Compare your model to real world data after the model's been run over time, as you collect real world data as time goes by. Most importantly, if the model doesn't match reality, adjust the model, not the data.
Avoid the temptation to adjust the historical data sets to fit the model, such as throwing out too many outliers or “adjusting” the historic data. Periodic outliers indicate something you aren’t accounting for or provide proof that the process isn’t as neat as your simulation supposes.
The more your data is “treated” or based on estimations and approximations, the more error your model has. For example, temperature data estimated from tree rings and fossil records are not nearly as accurate as temperature from weather stations, no matter how much you want it to be.
Don't get emotionally invested in a model; it is, at best, an approximation of reality.
Running a model off of historic data on which its equations was built doesn’t count as verification except to the degree that if 2+2=4 and 4-2=3.5, you know the model is wrong.
Remember that data trends can often be modeled using different distributions – try different probability distribution types before throwing out the model.
There are always variables you don’t know about.

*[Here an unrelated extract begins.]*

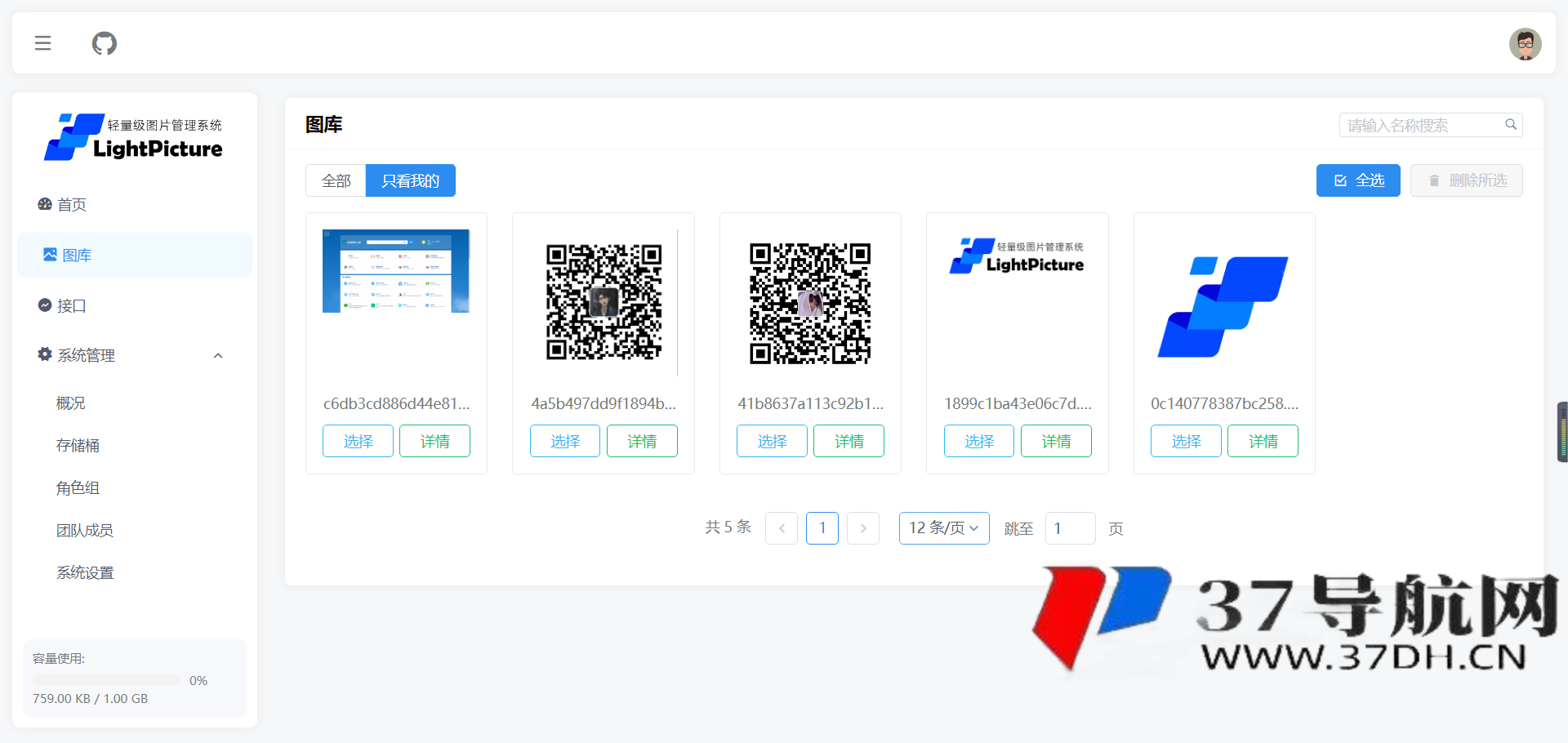Screen dimensions: 1568x743
Task: Switch to 全部 filter
Action: 336,180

You can never build a model with all the variables. The complexity of trying to model everything adds more error and uncertainty than a model with the main variables and an understanding that it is 90% to 95% there.
Correlation is not causation.
A really good R-squared doesn’t mean it is correlated, either. One of my professors, Dr. Imrahn, had an excellent presentation linking traffic in California with the population growth of India at the same time. Greater than 95% correlation, but the two trends are obviously unrelated. The website Spurious Correlations by Tyler Vigen has even tightly correlated, unrelated examples.
Recognize that extrapolation is an estimation, when your variable is modeled off data from a small experimental range.
Modeling non-linear systems as linear may be easier and even close to reality, but this may alter other variables so much that the model is useless.
To quote Dr. Pape in my UTA IE program, we have yet to devise a way to soak up variability. Add more variables and you get more uncertainty. Don't assume that adding yet another variable makes the answer more accurate; you just might be more uncertainty in the answer and thus real world data falls within the now wider margin of error.
To borrow from an XKCD joke, physicists like to say you can model anything off some simple process and add another equation to cover the complexities. If your basic model is wrong for the situation, the entire model is wrong.
Recognize that the average result of your models run a thousand times is simply an average of all your educated guesses, and if your assumptions are wrong or the data cherry picked, no more correct than a random guess.
Even data from formal measurements can be off, such as the weather stations that showed significant global warming found to be now surrounded by urban heat islands demonstrated, in contrast to the stable temperatures that still rural weather stations showed.
To quote Kip Hansen, “Nearly all real-world dynamical systems are nonlinear, exceptions are vanishingly rare.” Assuming linear trends makes it easy to project an answer, but that doesn’t make it right when the system is non-linear.